*Exercise*.
Please pick out and copy every line in the listing below that contains the word "down". Case counts.

*Supplied material*.
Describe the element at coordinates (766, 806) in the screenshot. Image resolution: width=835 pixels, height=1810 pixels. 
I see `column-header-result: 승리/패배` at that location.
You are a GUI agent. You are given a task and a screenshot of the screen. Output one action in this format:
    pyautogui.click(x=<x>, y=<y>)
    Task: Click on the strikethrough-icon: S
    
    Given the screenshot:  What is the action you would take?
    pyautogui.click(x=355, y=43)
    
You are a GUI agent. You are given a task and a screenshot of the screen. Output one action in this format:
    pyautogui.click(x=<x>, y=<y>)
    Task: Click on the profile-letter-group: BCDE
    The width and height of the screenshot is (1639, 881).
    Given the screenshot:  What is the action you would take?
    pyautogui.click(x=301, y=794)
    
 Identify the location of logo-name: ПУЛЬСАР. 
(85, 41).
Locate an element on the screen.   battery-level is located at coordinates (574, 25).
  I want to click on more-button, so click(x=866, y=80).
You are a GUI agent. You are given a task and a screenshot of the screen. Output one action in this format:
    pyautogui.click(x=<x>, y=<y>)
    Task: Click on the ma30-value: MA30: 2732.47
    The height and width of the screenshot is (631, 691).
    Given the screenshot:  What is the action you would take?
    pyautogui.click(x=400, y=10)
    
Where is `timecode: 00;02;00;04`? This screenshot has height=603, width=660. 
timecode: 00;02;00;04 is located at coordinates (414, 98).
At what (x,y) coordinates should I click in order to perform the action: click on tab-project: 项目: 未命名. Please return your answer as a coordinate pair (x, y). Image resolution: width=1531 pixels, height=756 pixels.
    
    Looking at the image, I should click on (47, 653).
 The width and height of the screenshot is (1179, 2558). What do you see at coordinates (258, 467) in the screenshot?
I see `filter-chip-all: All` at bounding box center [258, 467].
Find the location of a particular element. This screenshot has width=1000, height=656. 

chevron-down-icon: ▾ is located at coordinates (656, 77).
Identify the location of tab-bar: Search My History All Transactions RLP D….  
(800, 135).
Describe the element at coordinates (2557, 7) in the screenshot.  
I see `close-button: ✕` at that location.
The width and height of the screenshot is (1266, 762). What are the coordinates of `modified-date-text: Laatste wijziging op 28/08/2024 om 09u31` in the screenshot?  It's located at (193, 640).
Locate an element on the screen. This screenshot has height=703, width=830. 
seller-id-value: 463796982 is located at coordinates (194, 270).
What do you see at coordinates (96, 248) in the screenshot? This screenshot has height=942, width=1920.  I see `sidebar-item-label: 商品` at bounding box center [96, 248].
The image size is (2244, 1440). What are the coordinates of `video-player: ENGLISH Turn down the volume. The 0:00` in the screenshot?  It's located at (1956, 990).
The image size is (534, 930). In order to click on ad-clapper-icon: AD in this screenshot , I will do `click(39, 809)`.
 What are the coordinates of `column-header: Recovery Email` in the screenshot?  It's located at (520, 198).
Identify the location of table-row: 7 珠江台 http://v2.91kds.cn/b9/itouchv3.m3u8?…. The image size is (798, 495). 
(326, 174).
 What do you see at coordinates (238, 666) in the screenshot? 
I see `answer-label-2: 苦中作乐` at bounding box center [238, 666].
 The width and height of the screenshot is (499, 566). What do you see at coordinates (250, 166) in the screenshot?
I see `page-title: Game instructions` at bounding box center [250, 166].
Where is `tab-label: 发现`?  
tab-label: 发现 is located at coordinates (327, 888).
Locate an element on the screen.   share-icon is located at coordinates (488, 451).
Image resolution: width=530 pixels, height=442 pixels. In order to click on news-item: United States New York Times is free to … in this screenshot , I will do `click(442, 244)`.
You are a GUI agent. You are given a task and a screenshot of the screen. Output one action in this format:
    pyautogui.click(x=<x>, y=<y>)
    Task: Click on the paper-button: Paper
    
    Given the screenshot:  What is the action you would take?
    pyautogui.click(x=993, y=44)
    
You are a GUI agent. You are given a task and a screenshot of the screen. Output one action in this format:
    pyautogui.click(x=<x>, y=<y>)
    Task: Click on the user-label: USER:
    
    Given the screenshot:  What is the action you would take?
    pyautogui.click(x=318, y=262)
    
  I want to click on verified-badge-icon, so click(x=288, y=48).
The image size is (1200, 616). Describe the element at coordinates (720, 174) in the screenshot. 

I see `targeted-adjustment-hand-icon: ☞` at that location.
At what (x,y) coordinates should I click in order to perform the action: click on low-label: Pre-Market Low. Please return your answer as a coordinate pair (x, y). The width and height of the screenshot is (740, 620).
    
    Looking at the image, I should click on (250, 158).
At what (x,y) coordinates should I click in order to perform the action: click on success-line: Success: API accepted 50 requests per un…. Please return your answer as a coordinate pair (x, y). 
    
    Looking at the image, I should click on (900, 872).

*Output for this exercise*.
chevron-down-icon: ▾ is located at coordinates (656, 77).
The image size is (2244, 1440). What are the coordinates of `video-player: ENGLISH Turn down the volume. The 0:00` in the screenshot?  It's located at (1956, 990).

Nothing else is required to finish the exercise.